Datasets:
pretty_name: SuperMemory-VQA
task_categories:
- visual-question-answering
tags:
- egocentric-video
- imu
- streaming-vqa
- benchmark-manifest
SuperMemory-VQA
Viewer-ready benchmark manifest for kfkas/supermemory-vqa-imu-benchmark. It contains benchmark
annotations and logical local asset hints, not redistributed source media.
Status
- Base dataset:
SuperMemory-VQA Aria stream - Rows:
4,853 - Rows with local RGB+IMU:
4,818 - Answer-key status:
public=4853 - Existing repository refreshed with the common schema.
Example video
A short, recompressed benchmark-corresponding clip is included for a quick visual check. It is not the complete source recording.
Common schema
All rows use the same columns: benchmark, base_dataset, question_id,
category, question, choices, answer_index, answer_text, source_ids,
query_time, evidence_time, clip_start_s, clip_end_s, stream_count,
video_asset_hint, imu_asset_hint, local_video_available,
local_imu_available, usable_for_imu_benchmark, coverage_status,
answer_key_status, metadata_json, and streams.

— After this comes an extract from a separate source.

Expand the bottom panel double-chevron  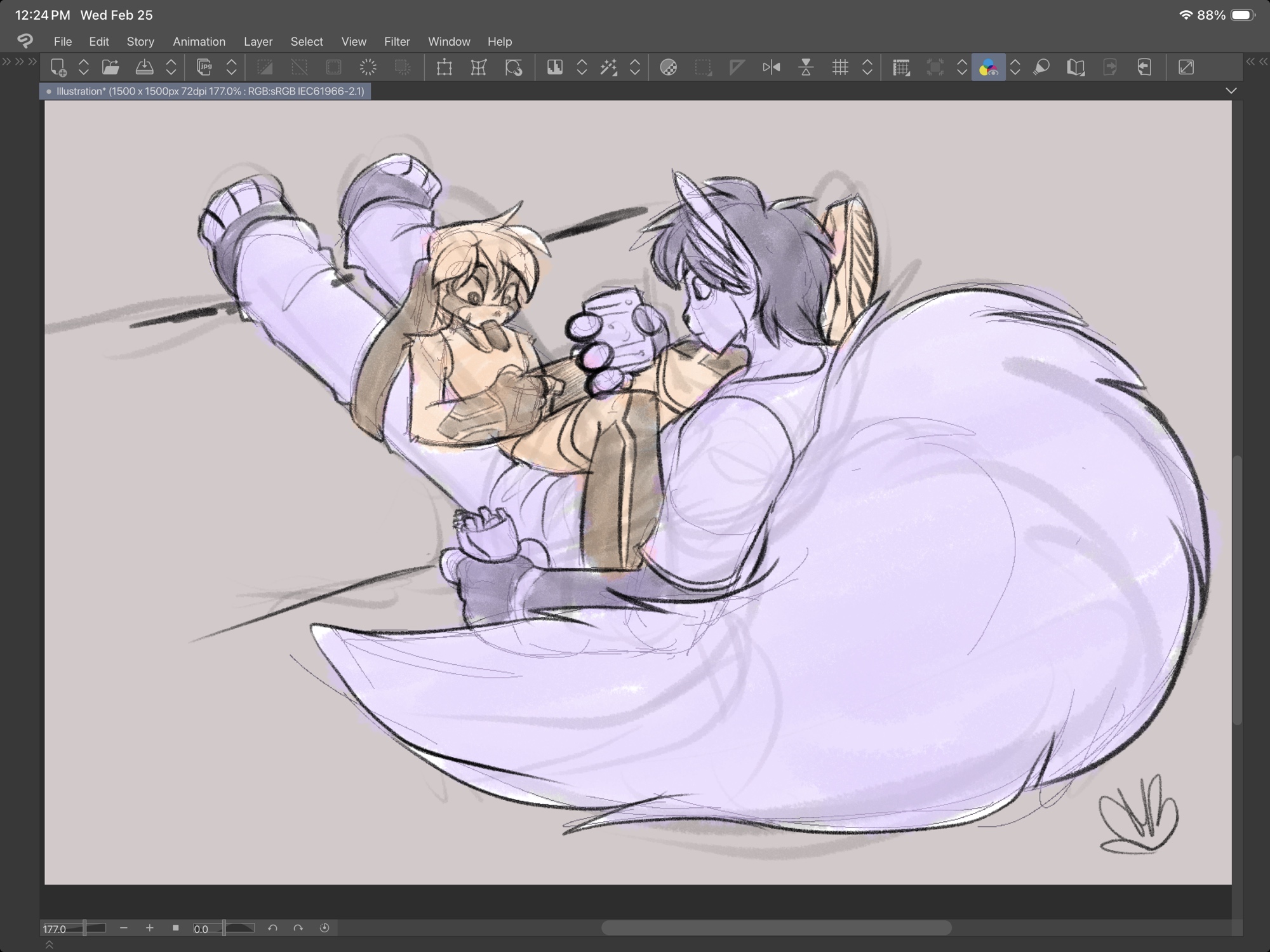49,945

streams uses a consistent nested shape for source ID, modality, sensor role,
time bounds, asset hints, local availability, and join kind. Dataset-specific
fields are encoded in metadata_json so the viewer schema remains stable.
Load
from datasets import load_dataset
dataset = load_dataset("kfkas/supermemory-vqa-imu-benchmark", split="benchmark")
usable = dataset.filter(lambda row: row["usable_for_imu_benchmark"])
No full raw MP4, VRS, ZIP, CSV, or NPZ files are included. Only the short
example clip is provided. Download complete source media from the upstream
terms and use the relative hints under sensor_vqa/raw/.